ASSIGNMENT =>
Copy the lines below exactly, starting at the one with "How do I perform: Click" and ending at the one with "Click the ドライブ", and leave out any picture.

DATA FOR THIS EXERCISE =>
####

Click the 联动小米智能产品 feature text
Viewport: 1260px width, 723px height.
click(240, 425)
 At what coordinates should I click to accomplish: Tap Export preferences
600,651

####

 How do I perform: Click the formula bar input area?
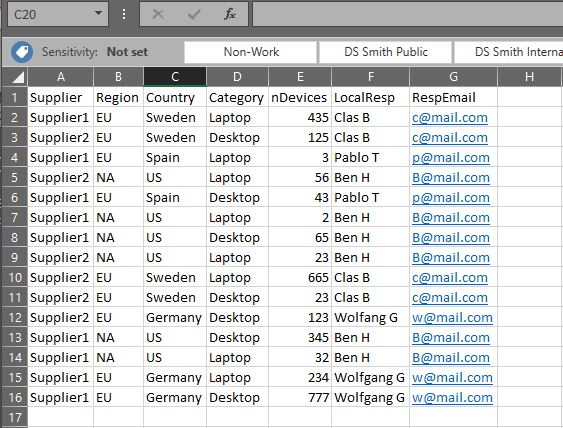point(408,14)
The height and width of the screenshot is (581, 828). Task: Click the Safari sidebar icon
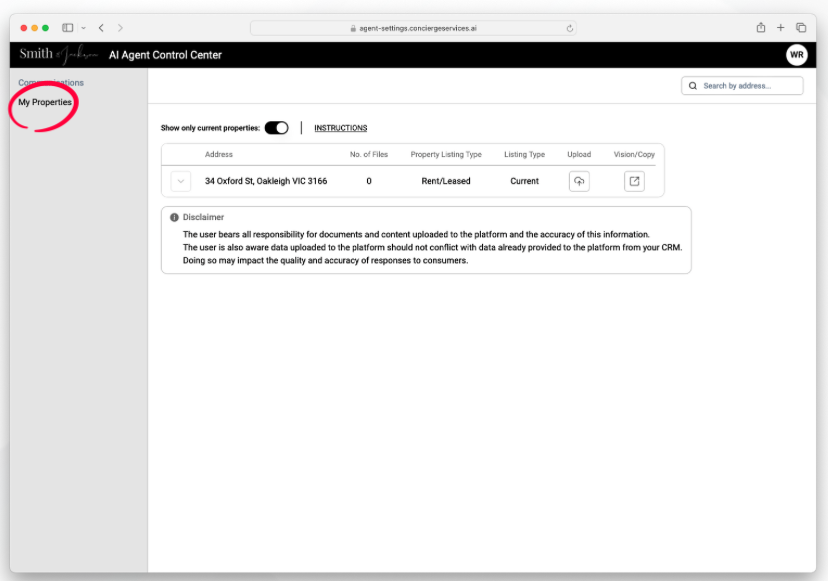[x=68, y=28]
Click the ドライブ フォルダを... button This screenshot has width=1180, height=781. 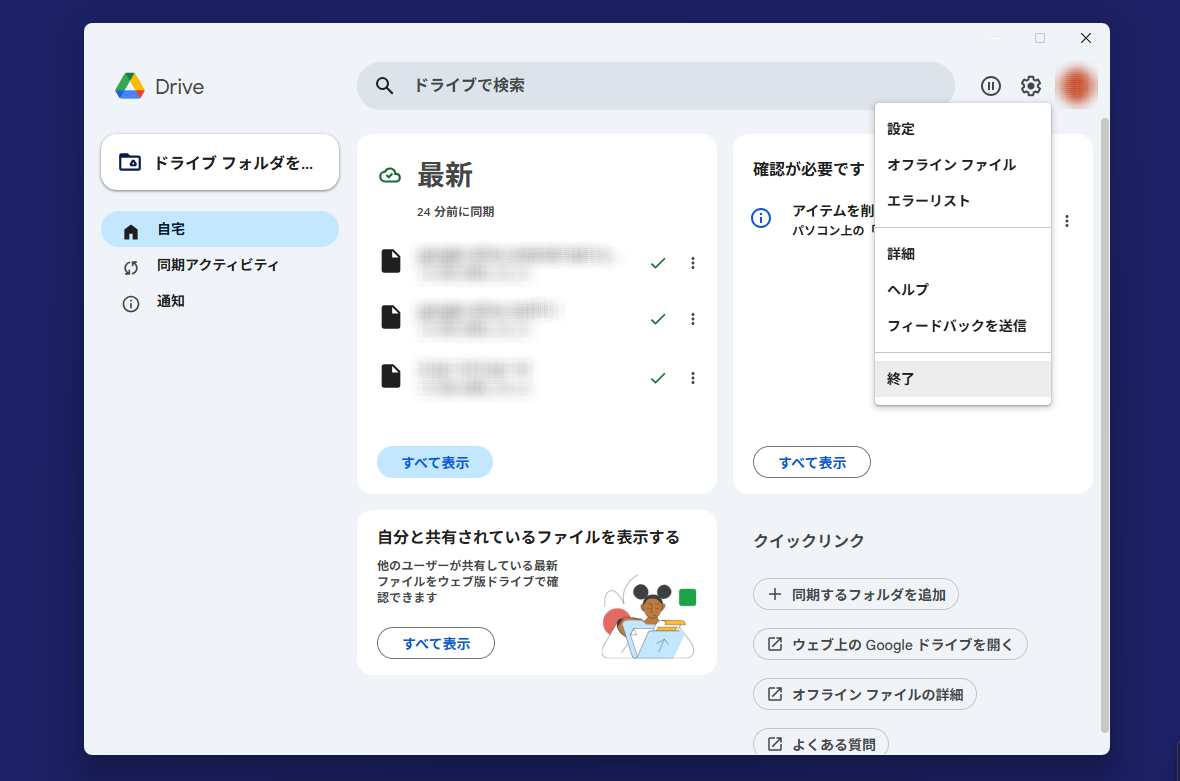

####

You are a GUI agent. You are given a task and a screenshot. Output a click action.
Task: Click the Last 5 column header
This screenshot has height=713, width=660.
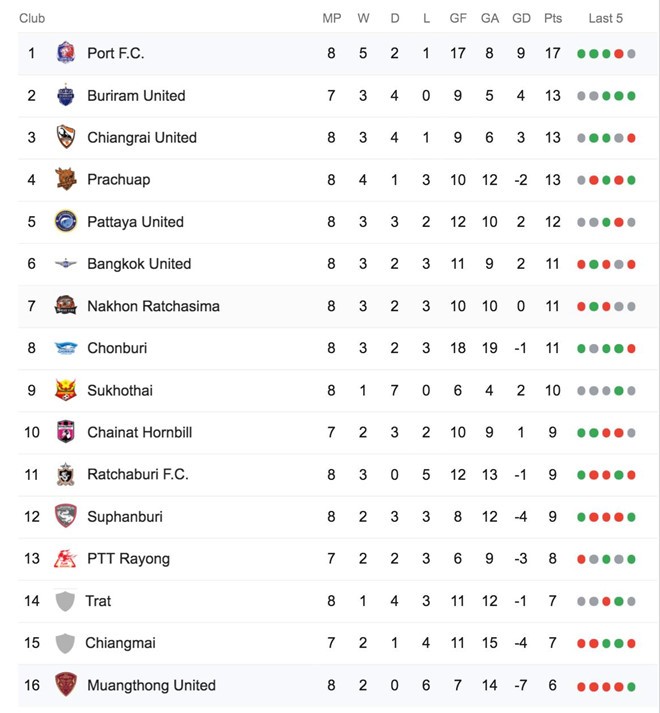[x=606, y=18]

####

SOLVED PROBLEM =>
 How do I perform: Click the formula bar input area?
point(408,14)
The height and width of the screenshot is (581, 828). Task: Click the Safari sidebar icon
[x=68, y=28]
Click the ドライブ フォルダを... button This screenshot has width=1180, height=781. 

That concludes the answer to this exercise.